YOUR OBJECTIVE
Return each line of the entries that holds the string "below".

START RECORDS FOR THE TASK

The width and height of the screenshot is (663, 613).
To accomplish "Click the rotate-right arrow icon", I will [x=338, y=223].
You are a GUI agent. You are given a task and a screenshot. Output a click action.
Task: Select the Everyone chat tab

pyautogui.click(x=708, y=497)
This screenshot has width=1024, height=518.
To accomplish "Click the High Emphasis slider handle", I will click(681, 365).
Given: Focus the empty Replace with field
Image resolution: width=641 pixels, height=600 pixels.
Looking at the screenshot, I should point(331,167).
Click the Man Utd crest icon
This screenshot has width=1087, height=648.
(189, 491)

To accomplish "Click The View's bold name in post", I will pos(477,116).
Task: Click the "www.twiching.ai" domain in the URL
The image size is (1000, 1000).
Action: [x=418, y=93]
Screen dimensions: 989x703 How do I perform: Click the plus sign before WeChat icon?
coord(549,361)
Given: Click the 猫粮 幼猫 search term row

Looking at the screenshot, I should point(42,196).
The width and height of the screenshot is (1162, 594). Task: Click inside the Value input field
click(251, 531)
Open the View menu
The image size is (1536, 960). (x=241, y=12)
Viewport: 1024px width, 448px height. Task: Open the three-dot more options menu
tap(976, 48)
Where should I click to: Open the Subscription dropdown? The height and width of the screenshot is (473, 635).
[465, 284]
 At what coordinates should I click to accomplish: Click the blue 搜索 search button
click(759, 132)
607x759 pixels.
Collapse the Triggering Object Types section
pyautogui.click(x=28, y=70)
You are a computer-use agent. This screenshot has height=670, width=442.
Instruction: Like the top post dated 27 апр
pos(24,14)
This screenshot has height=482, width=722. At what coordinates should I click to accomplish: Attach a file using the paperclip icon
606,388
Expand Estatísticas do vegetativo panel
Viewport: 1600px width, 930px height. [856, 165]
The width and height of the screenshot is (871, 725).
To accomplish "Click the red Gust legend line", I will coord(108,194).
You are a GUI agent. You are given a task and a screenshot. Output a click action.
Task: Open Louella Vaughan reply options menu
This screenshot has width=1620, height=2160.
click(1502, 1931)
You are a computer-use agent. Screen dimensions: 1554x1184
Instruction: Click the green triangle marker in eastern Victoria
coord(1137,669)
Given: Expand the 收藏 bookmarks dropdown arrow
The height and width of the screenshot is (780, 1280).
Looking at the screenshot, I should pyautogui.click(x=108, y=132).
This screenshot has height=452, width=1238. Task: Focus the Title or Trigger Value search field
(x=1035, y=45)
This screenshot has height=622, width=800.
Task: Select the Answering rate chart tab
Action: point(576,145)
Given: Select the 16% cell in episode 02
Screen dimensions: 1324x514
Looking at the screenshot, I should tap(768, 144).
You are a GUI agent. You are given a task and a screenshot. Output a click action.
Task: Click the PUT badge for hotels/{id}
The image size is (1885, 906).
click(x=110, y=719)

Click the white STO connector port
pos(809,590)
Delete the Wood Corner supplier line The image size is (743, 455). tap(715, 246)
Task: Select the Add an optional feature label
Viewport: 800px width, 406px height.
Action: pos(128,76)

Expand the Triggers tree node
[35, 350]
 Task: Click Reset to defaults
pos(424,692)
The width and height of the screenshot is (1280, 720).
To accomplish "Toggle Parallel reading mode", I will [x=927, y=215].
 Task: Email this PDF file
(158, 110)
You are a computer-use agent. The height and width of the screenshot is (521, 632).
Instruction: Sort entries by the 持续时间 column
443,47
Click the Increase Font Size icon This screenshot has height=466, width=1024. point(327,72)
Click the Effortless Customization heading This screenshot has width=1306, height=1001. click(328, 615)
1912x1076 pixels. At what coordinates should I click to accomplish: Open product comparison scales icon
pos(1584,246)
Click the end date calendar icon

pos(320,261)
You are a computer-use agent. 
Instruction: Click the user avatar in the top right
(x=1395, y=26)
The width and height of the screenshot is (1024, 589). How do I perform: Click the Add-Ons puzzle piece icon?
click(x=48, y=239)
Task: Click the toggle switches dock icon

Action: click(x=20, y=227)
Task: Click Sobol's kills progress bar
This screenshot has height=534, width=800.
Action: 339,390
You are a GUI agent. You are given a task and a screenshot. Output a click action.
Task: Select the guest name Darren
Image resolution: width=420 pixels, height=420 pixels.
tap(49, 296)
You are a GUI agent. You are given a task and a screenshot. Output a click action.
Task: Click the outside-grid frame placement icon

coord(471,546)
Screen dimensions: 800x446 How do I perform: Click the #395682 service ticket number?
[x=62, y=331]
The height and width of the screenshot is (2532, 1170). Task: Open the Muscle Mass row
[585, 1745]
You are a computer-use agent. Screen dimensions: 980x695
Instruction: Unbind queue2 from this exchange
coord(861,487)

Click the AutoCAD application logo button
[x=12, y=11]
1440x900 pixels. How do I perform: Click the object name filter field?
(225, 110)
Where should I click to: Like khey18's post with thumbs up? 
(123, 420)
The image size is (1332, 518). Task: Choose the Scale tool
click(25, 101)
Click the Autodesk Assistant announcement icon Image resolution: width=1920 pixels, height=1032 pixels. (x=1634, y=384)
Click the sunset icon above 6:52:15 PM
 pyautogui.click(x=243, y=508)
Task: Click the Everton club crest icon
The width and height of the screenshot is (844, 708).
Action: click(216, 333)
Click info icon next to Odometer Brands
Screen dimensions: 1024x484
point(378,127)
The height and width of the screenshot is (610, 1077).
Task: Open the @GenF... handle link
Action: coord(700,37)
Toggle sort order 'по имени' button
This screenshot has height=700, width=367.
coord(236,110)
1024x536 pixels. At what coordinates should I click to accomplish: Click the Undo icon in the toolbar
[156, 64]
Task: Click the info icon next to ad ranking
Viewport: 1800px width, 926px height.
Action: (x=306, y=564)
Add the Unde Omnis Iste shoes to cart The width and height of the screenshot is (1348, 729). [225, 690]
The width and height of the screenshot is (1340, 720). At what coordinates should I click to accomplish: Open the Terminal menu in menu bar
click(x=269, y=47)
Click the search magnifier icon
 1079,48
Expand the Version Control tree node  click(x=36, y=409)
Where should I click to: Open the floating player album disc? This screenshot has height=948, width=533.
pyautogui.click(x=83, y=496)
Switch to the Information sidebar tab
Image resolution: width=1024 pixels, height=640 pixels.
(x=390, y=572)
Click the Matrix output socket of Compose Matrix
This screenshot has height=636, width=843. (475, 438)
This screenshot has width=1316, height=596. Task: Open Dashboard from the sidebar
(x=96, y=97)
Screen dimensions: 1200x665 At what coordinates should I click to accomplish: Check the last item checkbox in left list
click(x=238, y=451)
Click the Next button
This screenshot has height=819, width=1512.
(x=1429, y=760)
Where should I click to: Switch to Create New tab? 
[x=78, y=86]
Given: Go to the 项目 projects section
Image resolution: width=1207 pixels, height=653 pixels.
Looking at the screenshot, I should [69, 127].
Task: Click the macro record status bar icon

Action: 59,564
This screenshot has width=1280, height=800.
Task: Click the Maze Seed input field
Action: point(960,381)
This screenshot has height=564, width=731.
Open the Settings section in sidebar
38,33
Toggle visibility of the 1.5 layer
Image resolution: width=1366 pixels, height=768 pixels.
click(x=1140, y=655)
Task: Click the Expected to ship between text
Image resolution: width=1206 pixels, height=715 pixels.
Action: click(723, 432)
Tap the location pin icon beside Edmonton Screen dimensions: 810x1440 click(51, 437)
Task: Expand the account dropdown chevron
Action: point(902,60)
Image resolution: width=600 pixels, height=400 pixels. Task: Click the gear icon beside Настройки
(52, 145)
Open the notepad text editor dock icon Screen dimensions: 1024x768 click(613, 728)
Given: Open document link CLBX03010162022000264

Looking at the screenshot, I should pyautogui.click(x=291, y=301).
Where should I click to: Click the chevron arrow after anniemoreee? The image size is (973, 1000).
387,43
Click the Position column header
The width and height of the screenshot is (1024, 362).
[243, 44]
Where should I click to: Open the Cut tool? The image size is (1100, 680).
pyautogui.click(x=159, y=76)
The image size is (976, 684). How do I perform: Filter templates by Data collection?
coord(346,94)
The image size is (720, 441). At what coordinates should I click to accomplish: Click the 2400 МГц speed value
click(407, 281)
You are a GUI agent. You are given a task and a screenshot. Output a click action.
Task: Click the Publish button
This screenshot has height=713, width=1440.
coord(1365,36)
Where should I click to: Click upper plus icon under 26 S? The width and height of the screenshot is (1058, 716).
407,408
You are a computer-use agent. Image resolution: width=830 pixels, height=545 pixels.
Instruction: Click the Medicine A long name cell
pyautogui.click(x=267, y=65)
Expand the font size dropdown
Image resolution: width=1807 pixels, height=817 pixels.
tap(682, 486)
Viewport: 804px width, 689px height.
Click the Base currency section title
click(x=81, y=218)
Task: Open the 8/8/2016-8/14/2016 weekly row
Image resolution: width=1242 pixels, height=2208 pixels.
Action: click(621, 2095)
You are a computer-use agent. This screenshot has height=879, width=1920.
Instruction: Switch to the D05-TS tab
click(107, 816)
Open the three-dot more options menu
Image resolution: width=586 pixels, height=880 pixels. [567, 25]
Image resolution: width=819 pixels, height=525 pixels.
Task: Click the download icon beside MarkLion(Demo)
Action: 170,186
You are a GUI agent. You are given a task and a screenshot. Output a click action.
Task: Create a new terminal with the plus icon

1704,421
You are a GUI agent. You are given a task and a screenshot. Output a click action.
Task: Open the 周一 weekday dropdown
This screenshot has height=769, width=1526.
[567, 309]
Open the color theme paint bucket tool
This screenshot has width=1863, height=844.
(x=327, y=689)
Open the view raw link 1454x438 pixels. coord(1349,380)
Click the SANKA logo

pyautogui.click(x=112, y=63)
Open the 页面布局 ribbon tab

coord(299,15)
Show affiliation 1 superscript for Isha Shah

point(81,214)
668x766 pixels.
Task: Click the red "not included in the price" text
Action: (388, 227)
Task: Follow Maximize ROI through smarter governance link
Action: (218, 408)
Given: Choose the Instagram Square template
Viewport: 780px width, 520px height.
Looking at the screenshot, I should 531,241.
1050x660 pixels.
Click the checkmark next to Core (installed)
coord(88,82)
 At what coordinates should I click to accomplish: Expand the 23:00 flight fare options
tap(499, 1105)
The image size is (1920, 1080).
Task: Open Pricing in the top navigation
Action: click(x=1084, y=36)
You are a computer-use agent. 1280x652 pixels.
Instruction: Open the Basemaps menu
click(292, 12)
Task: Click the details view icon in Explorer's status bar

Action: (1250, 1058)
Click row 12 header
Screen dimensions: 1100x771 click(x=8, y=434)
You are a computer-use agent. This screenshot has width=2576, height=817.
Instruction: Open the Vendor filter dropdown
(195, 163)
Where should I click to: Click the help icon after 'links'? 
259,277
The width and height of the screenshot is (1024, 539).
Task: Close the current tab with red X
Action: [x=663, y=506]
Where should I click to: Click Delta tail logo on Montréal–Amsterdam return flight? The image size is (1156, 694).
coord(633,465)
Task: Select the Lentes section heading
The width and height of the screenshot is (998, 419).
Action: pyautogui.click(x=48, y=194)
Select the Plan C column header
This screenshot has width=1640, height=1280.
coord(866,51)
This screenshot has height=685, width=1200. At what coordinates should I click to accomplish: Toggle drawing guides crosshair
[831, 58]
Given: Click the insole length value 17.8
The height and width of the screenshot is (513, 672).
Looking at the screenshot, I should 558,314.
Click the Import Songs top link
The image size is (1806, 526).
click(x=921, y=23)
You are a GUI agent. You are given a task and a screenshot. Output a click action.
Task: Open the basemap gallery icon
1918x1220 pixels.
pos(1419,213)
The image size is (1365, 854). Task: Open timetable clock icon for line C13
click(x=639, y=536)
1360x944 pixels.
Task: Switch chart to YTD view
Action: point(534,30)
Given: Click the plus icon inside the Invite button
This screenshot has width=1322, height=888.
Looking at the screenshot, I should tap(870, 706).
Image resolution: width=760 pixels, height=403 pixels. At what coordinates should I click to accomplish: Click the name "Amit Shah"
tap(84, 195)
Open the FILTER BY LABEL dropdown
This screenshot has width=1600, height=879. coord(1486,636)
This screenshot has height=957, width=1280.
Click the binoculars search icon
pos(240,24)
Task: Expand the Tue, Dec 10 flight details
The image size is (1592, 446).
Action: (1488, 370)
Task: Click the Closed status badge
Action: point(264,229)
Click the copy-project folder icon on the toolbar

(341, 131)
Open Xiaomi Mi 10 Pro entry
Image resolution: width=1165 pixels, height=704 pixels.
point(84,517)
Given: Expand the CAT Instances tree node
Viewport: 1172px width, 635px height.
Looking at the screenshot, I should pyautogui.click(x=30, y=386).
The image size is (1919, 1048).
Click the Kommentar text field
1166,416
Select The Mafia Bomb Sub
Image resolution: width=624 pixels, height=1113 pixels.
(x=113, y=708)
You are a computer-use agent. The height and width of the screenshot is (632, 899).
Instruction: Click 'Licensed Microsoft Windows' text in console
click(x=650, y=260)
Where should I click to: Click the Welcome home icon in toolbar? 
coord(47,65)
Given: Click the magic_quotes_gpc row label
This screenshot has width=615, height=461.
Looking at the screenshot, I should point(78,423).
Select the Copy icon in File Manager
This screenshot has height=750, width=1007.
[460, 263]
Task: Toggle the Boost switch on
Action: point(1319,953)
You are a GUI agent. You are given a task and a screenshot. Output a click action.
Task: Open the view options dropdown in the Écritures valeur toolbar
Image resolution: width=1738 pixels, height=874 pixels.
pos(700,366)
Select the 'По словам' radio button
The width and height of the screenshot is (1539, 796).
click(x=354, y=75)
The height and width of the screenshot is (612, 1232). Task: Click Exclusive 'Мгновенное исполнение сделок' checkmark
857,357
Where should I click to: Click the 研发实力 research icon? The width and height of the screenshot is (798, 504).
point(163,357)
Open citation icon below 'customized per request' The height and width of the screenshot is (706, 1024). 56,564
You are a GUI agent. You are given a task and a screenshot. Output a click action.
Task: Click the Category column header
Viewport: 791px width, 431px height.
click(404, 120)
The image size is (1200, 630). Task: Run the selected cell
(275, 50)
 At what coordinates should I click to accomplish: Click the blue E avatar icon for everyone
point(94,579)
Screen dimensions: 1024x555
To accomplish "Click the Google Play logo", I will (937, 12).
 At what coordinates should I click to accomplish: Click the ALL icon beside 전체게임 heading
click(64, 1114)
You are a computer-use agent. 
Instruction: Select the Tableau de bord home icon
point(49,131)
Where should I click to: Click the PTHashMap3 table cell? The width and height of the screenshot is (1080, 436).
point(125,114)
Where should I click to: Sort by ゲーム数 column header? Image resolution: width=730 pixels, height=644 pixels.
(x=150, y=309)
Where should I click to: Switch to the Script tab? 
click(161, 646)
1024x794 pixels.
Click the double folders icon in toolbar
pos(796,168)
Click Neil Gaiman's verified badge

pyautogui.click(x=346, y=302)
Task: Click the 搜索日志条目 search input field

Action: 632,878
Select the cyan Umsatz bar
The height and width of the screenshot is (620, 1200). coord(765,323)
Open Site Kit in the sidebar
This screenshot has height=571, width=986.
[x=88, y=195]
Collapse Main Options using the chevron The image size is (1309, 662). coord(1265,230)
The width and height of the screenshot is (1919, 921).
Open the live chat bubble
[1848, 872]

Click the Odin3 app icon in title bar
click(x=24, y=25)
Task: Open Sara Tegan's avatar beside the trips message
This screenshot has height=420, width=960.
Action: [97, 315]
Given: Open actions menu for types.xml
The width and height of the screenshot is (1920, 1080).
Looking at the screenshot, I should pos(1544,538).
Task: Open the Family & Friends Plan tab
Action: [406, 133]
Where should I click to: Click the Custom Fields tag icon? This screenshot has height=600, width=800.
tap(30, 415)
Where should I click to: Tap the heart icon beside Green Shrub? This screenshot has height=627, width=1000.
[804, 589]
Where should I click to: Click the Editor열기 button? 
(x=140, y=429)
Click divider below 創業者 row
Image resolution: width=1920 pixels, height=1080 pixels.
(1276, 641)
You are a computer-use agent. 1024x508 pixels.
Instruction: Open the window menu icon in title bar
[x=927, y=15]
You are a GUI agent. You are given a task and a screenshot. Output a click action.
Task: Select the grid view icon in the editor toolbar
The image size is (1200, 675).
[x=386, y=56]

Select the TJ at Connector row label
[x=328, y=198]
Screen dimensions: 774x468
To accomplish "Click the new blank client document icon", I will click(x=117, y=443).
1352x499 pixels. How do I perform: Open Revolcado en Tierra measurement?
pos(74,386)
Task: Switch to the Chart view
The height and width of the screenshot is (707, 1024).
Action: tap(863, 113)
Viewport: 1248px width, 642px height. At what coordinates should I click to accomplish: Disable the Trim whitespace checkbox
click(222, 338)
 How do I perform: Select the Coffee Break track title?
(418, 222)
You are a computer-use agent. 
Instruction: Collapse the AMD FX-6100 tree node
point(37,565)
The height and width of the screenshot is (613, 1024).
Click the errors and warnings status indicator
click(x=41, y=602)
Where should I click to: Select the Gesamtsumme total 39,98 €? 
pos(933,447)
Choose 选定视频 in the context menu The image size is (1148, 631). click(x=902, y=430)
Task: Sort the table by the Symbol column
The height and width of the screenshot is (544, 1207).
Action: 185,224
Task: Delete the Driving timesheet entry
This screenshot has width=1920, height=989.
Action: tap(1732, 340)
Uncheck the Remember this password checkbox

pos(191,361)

END RECORDS FOR THE TASK

SOLUTION FOR THIS PROBLEM
Open citation icon below 'customized per request' The height and width of the screenshot is (706, 1024). 56,564
Click divider below 創業者 row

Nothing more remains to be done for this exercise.